Corning, in the Southern Tier near the Pennsylvania line, is home to the Rockwell Museum of Western Art, while Ogdensburg, on the Canadian border in northern New York, lays claim to the Frederic Remington Art Museum.

Remington, a native of nearby Canton, is best known for his work depicting cowboys, ranch life, soldiers and American Indians in the last decades of the Old West.

A collection of his sculptures, oil paintings, family possessions, personal art collection and studio contents is housed in a 200-year-old house his wife moved into after Remington’s death in 1909. The museum’s current exhibits include displays in two galleries of Remington’s masterwork paintings, illustrations and bronze sculptures.

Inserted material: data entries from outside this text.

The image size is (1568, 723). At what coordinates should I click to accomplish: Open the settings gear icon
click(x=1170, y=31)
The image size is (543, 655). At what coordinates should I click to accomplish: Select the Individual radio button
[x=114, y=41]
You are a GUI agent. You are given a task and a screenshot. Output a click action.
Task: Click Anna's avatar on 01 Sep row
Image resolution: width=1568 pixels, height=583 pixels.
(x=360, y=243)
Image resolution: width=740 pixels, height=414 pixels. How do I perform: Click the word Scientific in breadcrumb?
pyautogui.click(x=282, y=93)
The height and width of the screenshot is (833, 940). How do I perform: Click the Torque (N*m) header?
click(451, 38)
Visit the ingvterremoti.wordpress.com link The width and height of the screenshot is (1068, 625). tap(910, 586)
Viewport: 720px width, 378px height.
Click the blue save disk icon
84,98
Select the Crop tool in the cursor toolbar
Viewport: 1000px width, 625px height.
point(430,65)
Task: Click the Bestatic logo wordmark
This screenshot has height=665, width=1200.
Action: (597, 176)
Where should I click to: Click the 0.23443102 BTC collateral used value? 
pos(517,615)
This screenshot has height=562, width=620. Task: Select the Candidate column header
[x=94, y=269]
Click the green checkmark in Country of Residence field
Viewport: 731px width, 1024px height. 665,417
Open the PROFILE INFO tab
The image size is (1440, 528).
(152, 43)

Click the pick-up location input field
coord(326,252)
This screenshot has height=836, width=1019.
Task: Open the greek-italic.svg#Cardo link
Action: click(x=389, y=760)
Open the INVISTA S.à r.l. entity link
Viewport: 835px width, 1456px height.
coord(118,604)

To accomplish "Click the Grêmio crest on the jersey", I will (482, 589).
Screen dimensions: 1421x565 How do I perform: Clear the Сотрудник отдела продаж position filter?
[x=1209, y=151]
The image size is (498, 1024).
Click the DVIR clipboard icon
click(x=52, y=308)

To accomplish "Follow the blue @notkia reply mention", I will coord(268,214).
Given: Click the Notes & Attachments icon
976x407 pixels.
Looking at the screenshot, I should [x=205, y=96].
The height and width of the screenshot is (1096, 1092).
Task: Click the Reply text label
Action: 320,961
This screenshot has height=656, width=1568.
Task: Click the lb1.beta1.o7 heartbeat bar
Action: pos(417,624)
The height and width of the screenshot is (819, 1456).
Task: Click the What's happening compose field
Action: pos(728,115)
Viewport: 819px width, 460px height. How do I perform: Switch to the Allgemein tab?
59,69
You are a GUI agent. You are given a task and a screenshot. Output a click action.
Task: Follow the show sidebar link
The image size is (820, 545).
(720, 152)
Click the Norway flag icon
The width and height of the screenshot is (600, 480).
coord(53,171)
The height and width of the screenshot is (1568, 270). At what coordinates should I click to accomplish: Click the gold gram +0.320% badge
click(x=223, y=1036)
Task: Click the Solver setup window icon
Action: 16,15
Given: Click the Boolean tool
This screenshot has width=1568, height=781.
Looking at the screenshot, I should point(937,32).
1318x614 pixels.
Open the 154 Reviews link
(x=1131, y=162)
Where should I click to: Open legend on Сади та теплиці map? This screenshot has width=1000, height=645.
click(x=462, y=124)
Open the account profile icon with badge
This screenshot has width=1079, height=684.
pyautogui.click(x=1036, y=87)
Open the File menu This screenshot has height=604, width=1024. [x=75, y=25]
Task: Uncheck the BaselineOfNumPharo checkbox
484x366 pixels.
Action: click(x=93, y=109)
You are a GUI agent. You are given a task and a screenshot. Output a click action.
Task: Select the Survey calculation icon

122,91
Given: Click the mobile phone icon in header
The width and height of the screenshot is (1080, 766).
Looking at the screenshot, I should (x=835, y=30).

“It’s a Remington smorgasbord every day this summer,” said museum director Laura A. Foster.

The Rockwell Museum traces its origins to Robert F. Rockwell, Jr., born in Bradford, Pa., but raised on his family’s cattle ranch in Colorado.

Growing up with cowboys led to his collecting Western art while running his family’s businesses, which included a chain of department stores in western New York towns.

In a few years he had built a major collection that included works by Remington, George Catlin, Charles M. Russell and Albert Bierstadt. Originally exhibited in the Rockwell’s flagship store, the collection eventually found a permanent home in Corning’s Old City Hall in 1983.

Current exhibits include displays of more than 100 pieces of Southwest pottery from the Nancy and Alan Cameros Collection, and the Rockwell’s own collection of 19th-century German painter Karl Bodmer’s hand-colored engravings based on his original watercolors of images from a trip on the Missouri River in the 1830s.